Alexander Tsymbalyuk exhibió cierta rotundidad como Príncipe Gudal, padre de Tamara, que en primer lugar piensa que su hija es presa de alucinaciones y luego ha de asumir cómo ingresa en un convento. Al que suscribe no le pareció adecuada la elección de un contratenor, más bien flojo (Yuriy Minenko) y hubiera agradecido una buena mezzosoprano para el papel de Ángel.

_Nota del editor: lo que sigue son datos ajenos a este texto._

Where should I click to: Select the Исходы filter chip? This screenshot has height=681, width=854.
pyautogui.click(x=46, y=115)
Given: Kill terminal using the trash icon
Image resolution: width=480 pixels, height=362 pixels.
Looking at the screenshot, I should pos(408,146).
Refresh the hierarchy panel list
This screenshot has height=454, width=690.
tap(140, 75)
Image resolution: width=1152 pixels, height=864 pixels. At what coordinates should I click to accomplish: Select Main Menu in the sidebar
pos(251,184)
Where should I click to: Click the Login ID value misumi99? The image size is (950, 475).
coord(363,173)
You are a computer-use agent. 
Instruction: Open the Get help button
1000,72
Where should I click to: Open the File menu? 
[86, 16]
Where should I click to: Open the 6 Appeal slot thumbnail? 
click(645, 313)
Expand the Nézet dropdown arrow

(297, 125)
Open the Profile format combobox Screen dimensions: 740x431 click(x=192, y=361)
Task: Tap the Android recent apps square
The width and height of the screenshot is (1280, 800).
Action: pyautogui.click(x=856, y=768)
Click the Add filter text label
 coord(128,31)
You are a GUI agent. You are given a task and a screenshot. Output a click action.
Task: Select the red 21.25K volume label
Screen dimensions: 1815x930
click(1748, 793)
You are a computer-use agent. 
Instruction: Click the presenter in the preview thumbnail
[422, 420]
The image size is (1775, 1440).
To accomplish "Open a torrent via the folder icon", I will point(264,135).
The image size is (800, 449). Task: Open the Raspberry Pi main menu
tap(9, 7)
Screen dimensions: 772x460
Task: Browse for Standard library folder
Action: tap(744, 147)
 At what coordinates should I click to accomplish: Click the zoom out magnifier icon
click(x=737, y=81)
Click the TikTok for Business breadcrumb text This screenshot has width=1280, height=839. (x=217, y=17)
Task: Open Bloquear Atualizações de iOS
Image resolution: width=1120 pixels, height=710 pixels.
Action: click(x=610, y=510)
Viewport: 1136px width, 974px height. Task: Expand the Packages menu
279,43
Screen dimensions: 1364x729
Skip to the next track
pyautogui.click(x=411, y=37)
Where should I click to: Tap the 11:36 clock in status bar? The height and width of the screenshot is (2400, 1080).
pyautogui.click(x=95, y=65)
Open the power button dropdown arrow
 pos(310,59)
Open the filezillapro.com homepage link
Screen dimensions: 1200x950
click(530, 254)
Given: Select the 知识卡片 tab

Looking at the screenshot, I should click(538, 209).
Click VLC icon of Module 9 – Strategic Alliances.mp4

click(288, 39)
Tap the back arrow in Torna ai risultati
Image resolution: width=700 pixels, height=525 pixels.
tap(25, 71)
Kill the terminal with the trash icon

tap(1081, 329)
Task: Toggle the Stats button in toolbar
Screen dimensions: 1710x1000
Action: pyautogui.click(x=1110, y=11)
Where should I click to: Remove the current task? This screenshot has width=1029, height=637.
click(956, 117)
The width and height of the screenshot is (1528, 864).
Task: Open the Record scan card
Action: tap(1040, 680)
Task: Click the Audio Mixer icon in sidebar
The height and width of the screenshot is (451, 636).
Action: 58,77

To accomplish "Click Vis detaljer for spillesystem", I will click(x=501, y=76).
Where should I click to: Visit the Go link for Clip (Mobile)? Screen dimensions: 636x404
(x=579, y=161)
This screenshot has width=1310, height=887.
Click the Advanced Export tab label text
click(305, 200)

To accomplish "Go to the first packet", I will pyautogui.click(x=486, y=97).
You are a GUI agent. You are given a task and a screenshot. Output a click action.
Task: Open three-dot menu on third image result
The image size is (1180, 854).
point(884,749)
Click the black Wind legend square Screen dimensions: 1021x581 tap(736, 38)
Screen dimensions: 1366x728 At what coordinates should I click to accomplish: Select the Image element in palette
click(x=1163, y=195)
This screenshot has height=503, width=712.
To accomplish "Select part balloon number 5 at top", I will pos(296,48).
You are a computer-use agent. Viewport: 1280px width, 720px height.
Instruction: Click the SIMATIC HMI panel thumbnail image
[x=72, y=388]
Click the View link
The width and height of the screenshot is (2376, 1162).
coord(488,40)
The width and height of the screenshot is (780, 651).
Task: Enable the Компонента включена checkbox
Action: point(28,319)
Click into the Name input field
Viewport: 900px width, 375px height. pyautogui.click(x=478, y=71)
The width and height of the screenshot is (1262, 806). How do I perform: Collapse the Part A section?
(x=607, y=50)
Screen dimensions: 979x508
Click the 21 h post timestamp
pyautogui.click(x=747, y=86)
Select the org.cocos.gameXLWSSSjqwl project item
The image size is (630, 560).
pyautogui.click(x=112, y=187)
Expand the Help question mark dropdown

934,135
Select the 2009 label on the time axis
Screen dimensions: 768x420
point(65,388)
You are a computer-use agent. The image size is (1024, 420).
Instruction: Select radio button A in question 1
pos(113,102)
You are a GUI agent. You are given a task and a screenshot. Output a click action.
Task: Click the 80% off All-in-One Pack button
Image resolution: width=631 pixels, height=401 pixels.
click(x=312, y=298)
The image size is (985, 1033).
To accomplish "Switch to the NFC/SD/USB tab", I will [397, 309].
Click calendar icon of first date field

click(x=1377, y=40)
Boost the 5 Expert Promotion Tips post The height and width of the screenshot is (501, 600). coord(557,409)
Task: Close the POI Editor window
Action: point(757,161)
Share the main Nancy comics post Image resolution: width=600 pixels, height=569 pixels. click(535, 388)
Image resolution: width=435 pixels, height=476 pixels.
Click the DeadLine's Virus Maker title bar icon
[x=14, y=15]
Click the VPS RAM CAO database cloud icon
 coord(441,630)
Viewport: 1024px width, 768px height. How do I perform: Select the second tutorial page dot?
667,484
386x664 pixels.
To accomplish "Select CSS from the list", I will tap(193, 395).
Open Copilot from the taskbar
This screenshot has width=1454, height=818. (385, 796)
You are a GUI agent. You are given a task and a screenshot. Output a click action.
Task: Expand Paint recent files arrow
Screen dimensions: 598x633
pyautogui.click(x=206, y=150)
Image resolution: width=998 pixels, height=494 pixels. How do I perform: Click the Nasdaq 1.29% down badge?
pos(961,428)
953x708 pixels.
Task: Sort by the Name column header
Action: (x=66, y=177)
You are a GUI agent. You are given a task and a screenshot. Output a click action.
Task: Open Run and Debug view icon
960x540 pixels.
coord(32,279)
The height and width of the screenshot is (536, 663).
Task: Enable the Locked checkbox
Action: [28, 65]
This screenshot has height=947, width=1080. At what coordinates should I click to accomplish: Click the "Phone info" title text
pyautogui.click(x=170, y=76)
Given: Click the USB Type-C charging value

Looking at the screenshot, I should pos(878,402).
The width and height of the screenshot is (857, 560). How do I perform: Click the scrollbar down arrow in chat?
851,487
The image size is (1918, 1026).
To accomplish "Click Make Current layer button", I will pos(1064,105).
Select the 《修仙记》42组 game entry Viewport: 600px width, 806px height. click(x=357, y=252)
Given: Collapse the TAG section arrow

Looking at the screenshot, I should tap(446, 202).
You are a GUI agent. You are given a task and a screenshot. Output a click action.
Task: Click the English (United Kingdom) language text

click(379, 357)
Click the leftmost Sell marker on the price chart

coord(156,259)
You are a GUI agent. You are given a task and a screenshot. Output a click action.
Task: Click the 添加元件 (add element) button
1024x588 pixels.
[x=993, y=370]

Mikhail Tatarnikov obtuvo un aceptable rendimiento de la orquesta del Liceo, expuso plausiblemente la buena orquestación de la obra, además de narrar la historia con estimables progresión y contrastes. Eficacísima la producción de Dmitry Bertman, Director del Teatro Helikon de Moscú. La escenografía (a cargo de Hartmut Schörghofer) se basa en un túnel cilíndrico inspirado en la magistral pintura de El Bosco, que puede admirarse en Venecia, “Ascensión al Empíreo” o “Ascención de los bienaventurados”, una de las cuatro partes de “La visión del más allá”, aunque al que suscribe también le recuerda al túnel del mítico Anillo wagneriano de Gotz Friedrich, tantos años vigente en la Deutsche-Oper de Berlín. Con dicho pasaje cilíndrico se simboliza el tránsito entre cielo, tierra e infierno y junto a un gran elemento esférico al fondo del túnel que va cambiando mediante el auxilio de proyecciones (la Tierra, el Sol, la Luna…), todo ello muy grato a la vista, narra de forma adecuada y eficaz la historia, caracterizando de forma atendible a los personajes, lo cual es siempre algo loable y a valorar positivamente, no digamos si se trata de una ópera que se representa tan poco.